Since that time the Andrea Doria has been visited almost every year since then. The key players over the years have been the Wahoo and the Seeker, on occasion the Sea Hunter and a variety of "try it this season" boats.

Along the eastern seaboard of the United States one has to travel pretty far off-shore to get to the 200-300 fsw wrecks. many times this is 60-150 miles from land. This is dramatically different than the 300 fsw wrecks off the warm florida coast just miles off-shore or the USS Monitor just 15 miles from shore off Cape Hatteras North Carolina.

As my wife says: Doing the dive is a challenge, but surviving the boat ride is the key.

Imagine for a moment leaving dock at 8pm and taking an 18 hour ride in the bumpy ocean to the site, cramped quarters, (this aint no Peter Hughes livaboard) lots of gear, plenty of noise. Then get the boat tied in. Which can either be a cake walk or a nighmare depending on the condisions.

The Doria is 65 miles straight line from Nantuket but takes at least 100 miles to get to. It's smack in the middle of the shipping lanes with super tankers usually not more than 2 miles off your stern.... some days the fox is so thick you cant see your hand in front of your face. The daytime is hot and the nighttime on the ocean is dead-body cold. (July).
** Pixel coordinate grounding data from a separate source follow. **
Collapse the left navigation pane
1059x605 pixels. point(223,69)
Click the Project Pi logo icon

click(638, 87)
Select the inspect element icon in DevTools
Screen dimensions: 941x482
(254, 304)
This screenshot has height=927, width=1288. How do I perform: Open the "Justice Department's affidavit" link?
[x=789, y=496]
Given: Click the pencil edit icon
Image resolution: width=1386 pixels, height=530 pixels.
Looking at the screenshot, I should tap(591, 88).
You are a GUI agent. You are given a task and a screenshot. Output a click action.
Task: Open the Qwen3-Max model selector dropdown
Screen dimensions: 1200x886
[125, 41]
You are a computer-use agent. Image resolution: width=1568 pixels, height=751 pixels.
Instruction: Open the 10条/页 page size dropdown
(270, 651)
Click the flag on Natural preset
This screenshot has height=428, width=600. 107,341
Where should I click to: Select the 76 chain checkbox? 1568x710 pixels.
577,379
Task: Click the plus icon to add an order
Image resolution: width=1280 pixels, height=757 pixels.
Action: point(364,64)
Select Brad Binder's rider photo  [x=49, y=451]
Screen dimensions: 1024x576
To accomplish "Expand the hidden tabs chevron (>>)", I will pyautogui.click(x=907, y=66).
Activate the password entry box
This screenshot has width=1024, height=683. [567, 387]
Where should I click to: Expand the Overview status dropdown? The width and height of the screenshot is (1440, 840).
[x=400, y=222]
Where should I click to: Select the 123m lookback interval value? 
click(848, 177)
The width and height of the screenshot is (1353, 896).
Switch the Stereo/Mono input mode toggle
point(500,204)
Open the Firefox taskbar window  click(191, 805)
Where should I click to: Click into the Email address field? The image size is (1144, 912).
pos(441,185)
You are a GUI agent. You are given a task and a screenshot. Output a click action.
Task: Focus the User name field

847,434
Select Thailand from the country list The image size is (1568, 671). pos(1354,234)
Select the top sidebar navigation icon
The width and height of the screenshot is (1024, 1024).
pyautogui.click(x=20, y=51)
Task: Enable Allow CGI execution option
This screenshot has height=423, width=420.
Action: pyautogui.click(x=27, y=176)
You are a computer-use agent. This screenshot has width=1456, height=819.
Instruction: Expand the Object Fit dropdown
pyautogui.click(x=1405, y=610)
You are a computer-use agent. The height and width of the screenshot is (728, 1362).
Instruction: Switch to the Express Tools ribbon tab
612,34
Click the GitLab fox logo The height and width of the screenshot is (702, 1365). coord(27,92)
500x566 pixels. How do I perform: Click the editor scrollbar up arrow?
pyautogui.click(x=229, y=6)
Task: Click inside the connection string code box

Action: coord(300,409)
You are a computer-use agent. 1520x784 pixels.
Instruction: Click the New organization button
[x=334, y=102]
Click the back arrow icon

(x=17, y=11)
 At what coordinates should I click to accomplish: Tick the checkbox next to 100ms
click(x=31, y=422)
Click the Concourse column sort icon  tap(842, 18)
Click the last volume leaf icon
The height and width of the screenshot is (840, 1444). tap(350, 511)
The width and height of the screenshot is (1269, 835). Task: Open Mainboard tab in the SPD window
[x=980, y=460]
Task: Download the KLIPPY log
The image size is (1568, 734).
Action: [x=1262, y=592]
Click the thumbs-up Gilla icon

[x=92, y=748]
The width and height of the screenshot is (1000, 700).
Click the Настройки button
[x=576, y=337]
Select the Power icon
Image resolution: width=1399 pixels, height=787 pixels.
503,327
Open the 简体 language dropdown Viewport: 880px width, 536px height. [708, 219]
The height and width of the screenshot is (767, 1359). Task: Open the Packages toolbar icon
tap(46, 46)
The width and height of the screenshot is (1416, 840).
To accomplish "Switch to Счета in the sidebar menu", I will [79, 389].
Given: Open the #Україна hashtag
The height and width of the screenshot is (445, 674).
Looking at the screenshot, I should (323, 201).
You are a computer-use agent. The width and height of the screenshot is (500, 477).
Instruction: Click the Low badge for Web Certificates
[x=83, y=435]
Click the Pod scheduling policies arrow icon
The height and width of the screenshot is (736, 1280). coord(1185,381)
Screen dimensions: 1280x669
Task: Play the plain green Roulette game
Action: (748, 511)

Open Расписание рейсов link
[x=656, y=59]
The currents can run one way on the surface, another way mid column and yet another way on the bottom.

The wreck lies on her starboard side in 235 fsw, not 250 not 300. Inside one can get as deep as 255 if you are in the wrong place. Some wash outs under the bow can get to 255 as well.
Typical tie in is on the port side rail or life boat davits at 180 fsw (I have done 10 tie-ins) Average dive is at 205 in the promenade deck region or along the face of the wreck -- deeper than 210 on the outside and you will be faced with lots of debris, nets, etc.

Inside is a challenge to itself, cables, pipes, crubmling walks, cielings, etc ......its dark its dirty and its exciting -- with the super structure gone and the decks peeling away she changes every season ... each year getting more and more dangerous.

Depth is not the issue on this wreck -- the sheer size of it and the deterioration combined with the desire for a goodie is what makes this Grand Dame of the sea so challenging.

But on a good day as you descend the anchor rode she is sprawled out along the sea bed ready to be explored by those willing to make the committment.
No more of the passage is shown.